Alexander Korda, dono da London Films, adorou o espetáculo e, numa primeira entrevista, disse ao jovem diretor: “Gostaria que você se juntasse a nós aqui em Denham. É um bom estúdio, um dos melhores do mundo, mas precisamos de diretores que saibam contar uma história com simplicidade e eficiência e também sejam capazes de realizar um filme dentro do orçamento previsto”. Powell respondeu que ele não havia feito outra coisa nos últimos sete anos. Korda ofereceu-lhe um contrato de um ano, estipulando o salário de 60 libras por semana.

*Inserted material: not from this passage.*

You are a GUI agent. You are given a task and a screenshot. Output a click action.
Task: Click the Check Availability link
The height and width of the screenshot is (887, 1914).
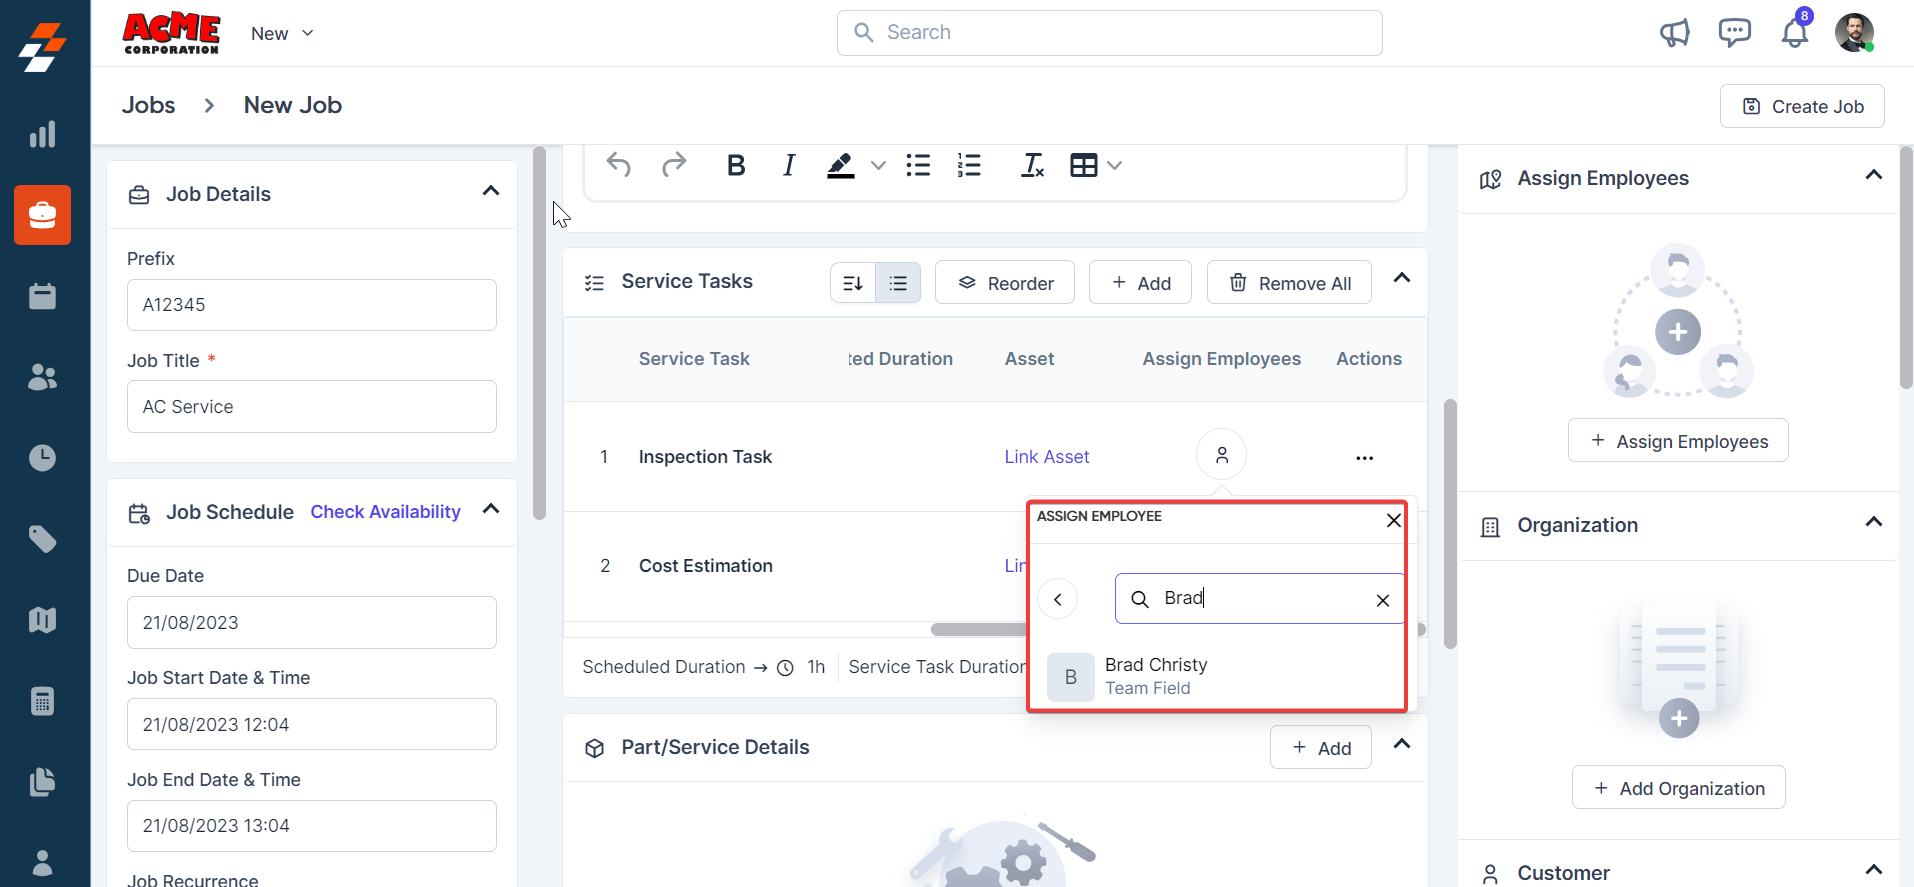(385, 512)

O primeiro filme de Powell para a London Films foi O Espia Submarino / The Spy in Black / 1939, que recebeu no Brasil um outro título em português numa reprise, Submarino 29. Durante a Primeira Guerra Mundial, o comandante de um submarino alemão, Capitão Ernst Hardt (Conrad Veidt), infiltra-se na base naval inglesa em Scapa Flow, sem saber que seu contato havia sido descoberto e substituído por uma agente britânica, a professora de uma escola local (Valerie Hobson). Notabilizado por sua atmosfera sinistra e hábil combinação de humor e suspense, esse drama de espionagem, assinala o início da frutífera parceria de Michael Powell com Emeric Pressburger, roteirista húngaro refugiado da Alemanha nazista.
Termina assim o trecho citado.